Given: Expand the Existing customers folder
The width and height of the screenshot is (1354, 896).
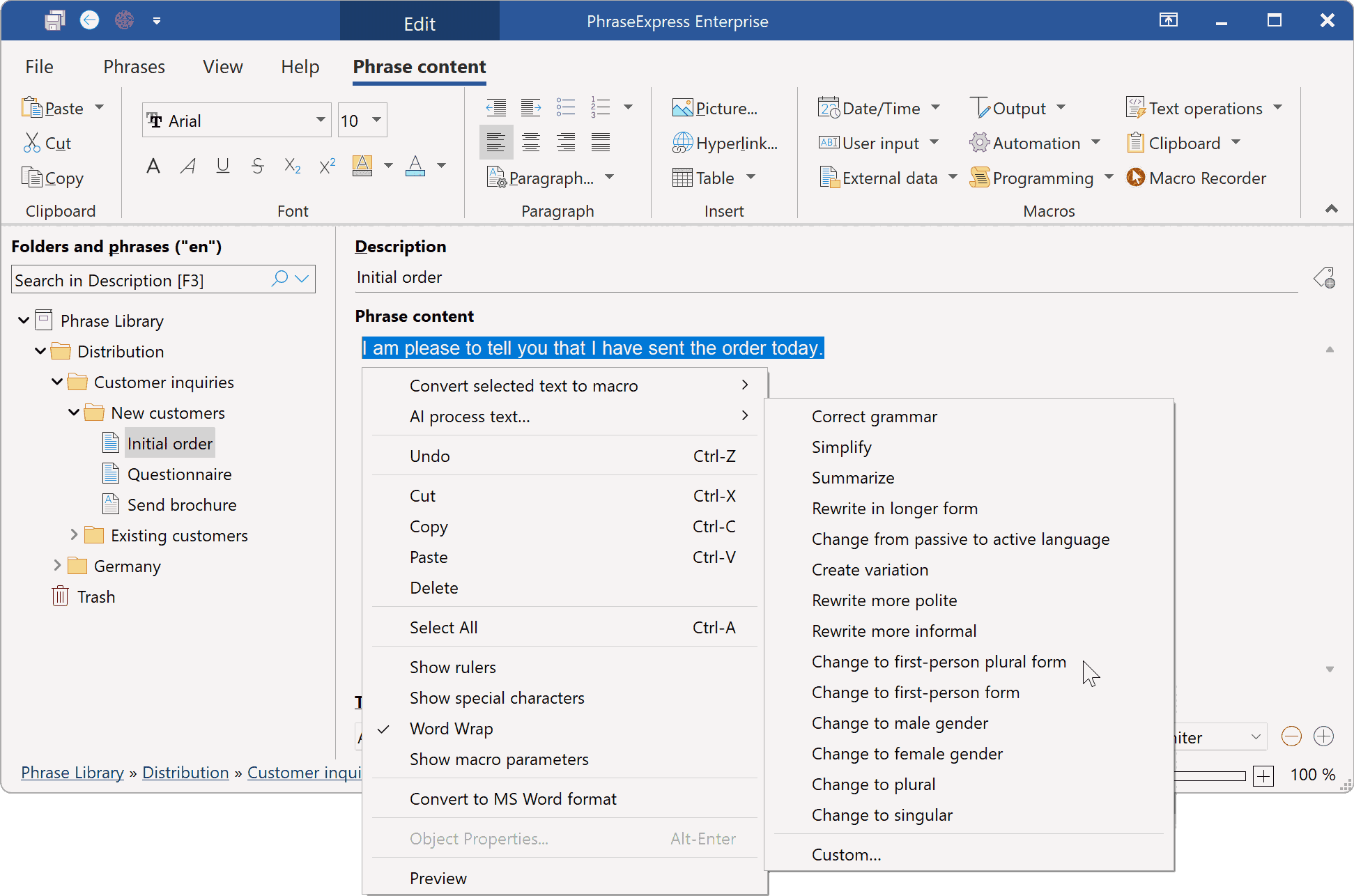Looking at the screenshot, I should click(x=75, y=534).
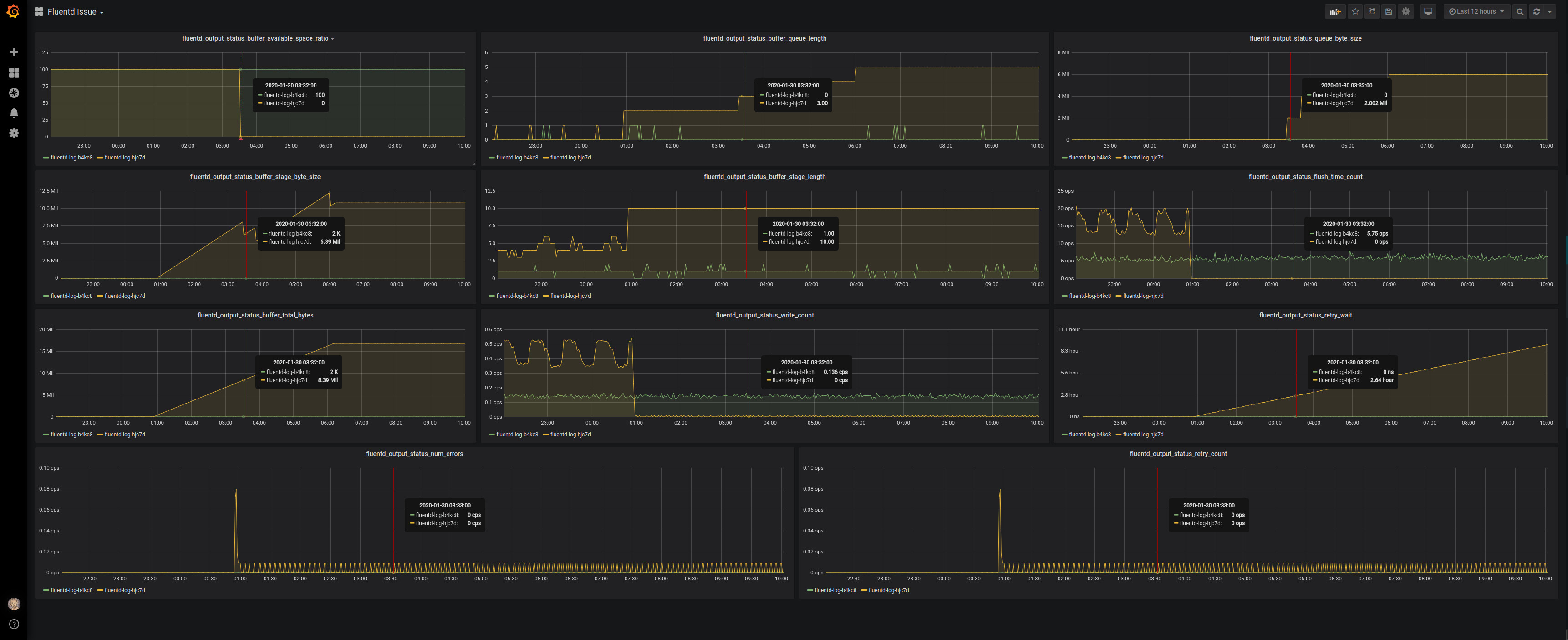Open the refresh interval dropdown arrow
The image size is (1568, 640).
coord(1550,11)
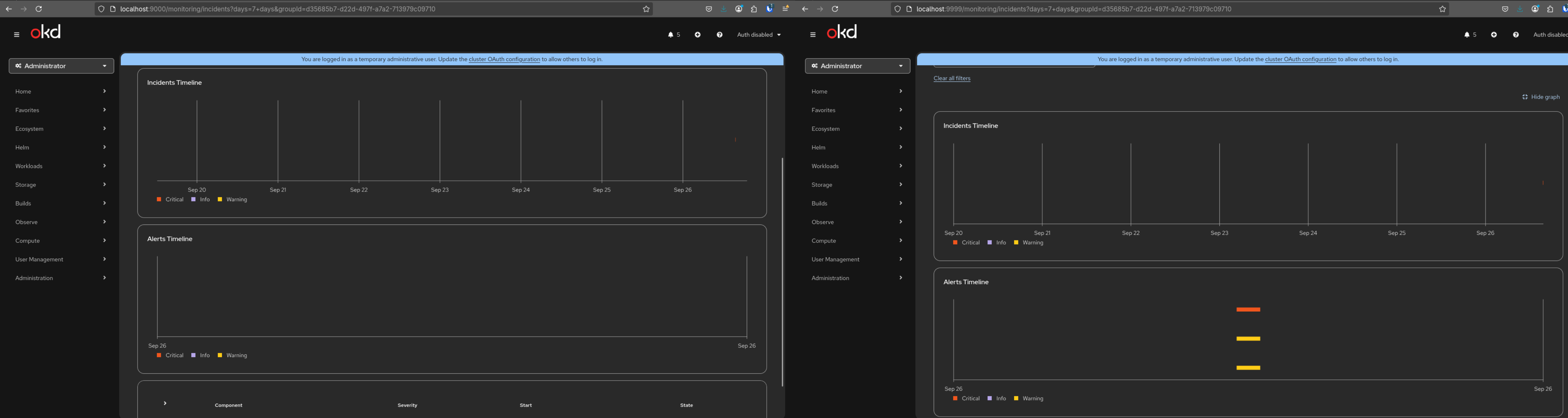Expand table row chevron above Component column
Viewport: 1568px width, 418px height.
[165, 403]
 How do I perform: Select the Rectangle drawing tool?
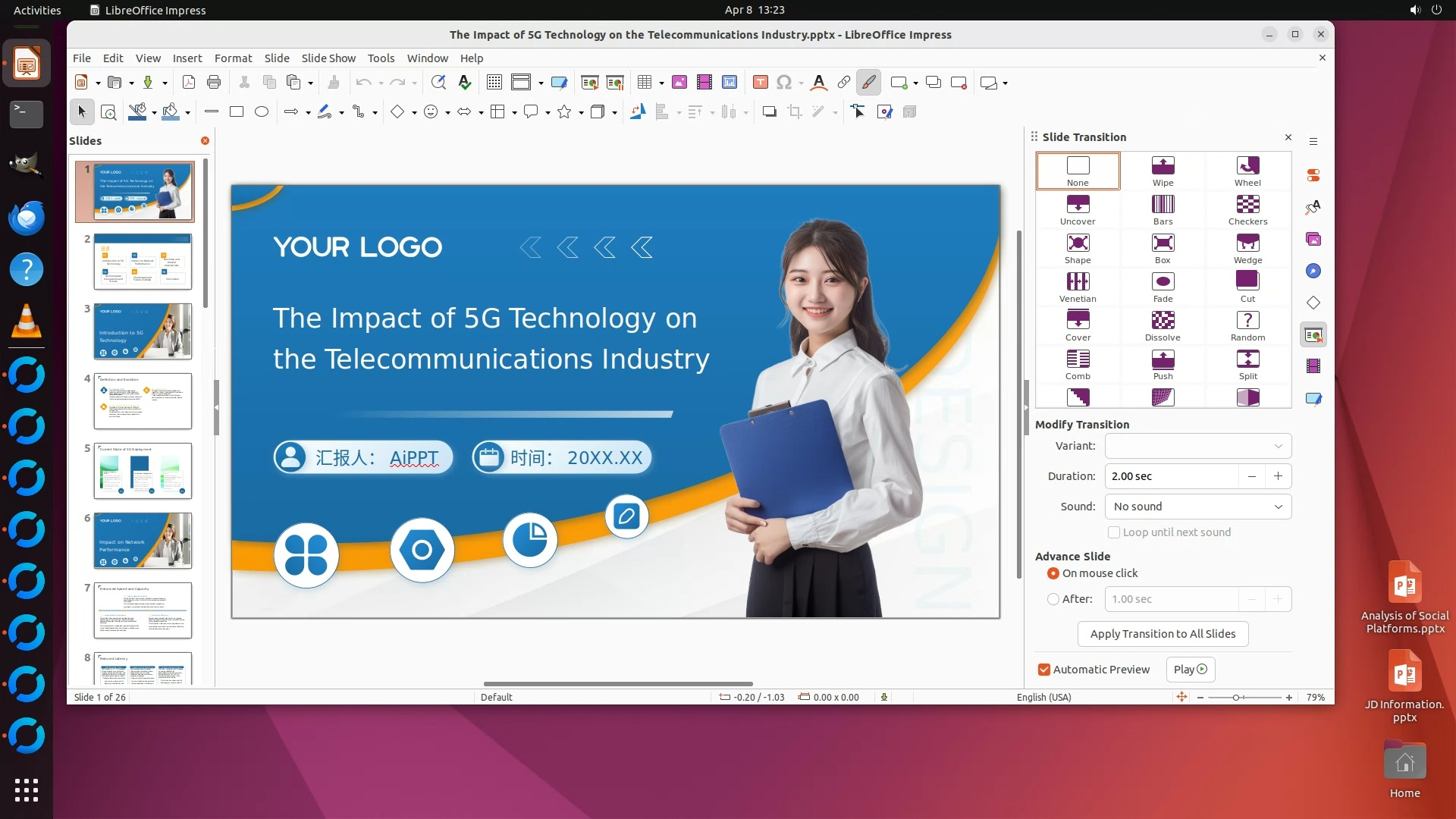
____________________
# [TASK TO CARRY OUT]
Extract word for word every line from the line that contains "The width and" to the final line of the data, both included, and nothing else; skip the pictures.

# [REPLY]
The width and height of the screenshot is (1354, 896).
Looking at the screenshot, I should click(x=75, y=534).
Open the refresh interval dropdown arrow
The image size is (1568, 640).
coord(1550,11)
Expand table row chevron above Component column
Viewport: 1568px width, 418px height.
[165, 403]
 How do I perform: Select the Rectangle drawing tool?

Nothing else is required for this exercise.